El Robo

20.04.2020

Despampanante, asequible y dispuesta, asomaba una gastada MontBlanc en el bolsillo trasero de un hombre bien vestido. Clavado en el celular, caminaba idiotizado sin poder atender ningún otro asunto. Mientras que Gonzalo, atraído por la cartera del rubiecito, lo seguía divagante a un par de metros.

Si lo hacía, a su señora no le iba a gustar la forma en que habría conseguido el dinero –¡Somos personas humildes, no ladrones!– le dijo en aquella ocasión cuando hizo algo similar. Él no era de la clase de individuo que andan quitándole las pertenencias a la gente, sin embargo, se veía tentado producto de su deplorable condición actual.

Aproximadamente un año en busca de pega y nada, casi se había acostumbrado a ser cesante. En el país existían muchos como él, cinco meses de revuelta social seguidos de otros siete de pandemia, fueron suficiente para trasquilar a un montón. En el presente, estaba obligado a aceptar todos los pololitos que le salieran y ciertamente concluirlos. Atrás quedaron los tiempos de escrúpulos y haraganería.

Esa mañana partió temprano a dejar currículos, actividad pecuniaria que ya parecía santo ritual. De regreso se topó al despistado, que al parecer no sentía aprecio alguno hacia su refinado monedero, este pedía a gritos que lo rescataran de tan pequeña cavidad. Aún dudoso, se arrimó más al joven, con el corazón exaltado y su cuerpo tembloroso estiró el brazo y carente de sutileza la tomó.

Al mismo tiempo que una chica gritó desde lejos ¡te están robando!, el muchacho advirtió que alguien sobrepasaba la proxémica habitual y al darse vuelta, pilló a Gonzalo congelado con el objeto del delito en mano. Durante un segundo, se observaron fijamente a la vista. El principiante carterista, avergonzado sintió ganas de excusarse, pero al no concebir palabras para ello, volteó y salió corriendo. Percibió en su espalda un agarrón queriendo detenerle, mas no fue posible.
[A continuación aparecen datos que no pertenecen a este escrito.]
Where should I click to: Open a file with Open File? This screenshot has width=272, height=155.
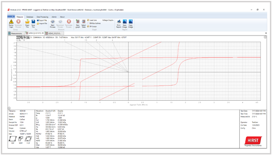point(27,22)
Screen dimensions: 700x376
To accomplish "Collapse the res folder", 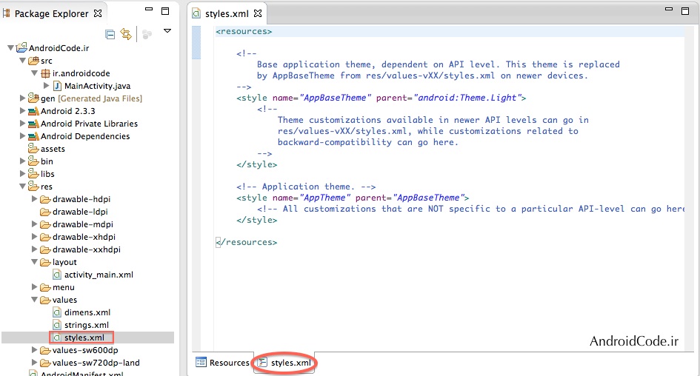I will pos(22,187).
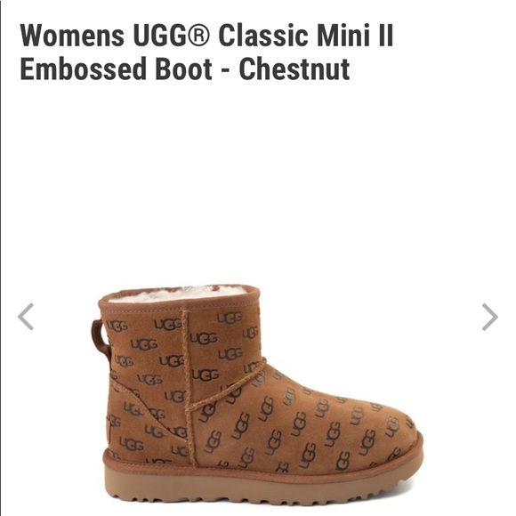The height and width of the screenshot is (516, 516).
Task: Click the words Classic Mini II
Action: coord(306,35)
Se escotó paso entre la multitud hasta llegar a una esquina, donde yacía una micro detenida a puertas abiertas, y tal cual le estuviera esperando, al subir se puso en marcha. Agitado, apenas respiraba, no podía creer lo cometido. Abrió la billetera con el propósito de hallar la bip, y ahí estaban nuevamente esos ojos verdes observándole. Sobresaltado, recordó que esa no era la suya, luego buscó en la correcta y al encontrar su tarjeta, pagó complicado a causa de ambos bultos en las manos, en tanto, el chofer lo miraba serio como si supiera lo sucedido.

Luego de treinta minutos de viaje, falto de rumbo, por fin, comenzó a sentir que ya no lo habían pillado, entonces bajó y buscó la manera de regresar a su hogar.

En la intimidad de su baño pudo finalmente revisar el botín. Rápidamente se transformó su semblante, enfurecido comienza a examinar una y otra vez cada recoveco. Murmuraba palabrotas para sí ¿así de mal lo trataba la vida? Tarjetas varias, un billete extranjero doblado a modo de cábala y un cartón de lotería. ¡No consiguió ni un solo peso! Quizá se lo merecía, concluyó.

En compensación cambió sus cosas a la nueva y deteriorada ganga, dejó sobre la mesa el boleto de azar y se marchó de casa a deshacerse de los plásticos que lo delataban. Ahora tenía que esperar ser el ganador para lograr obtener algún beneficio de su robo. Remota posibilidad.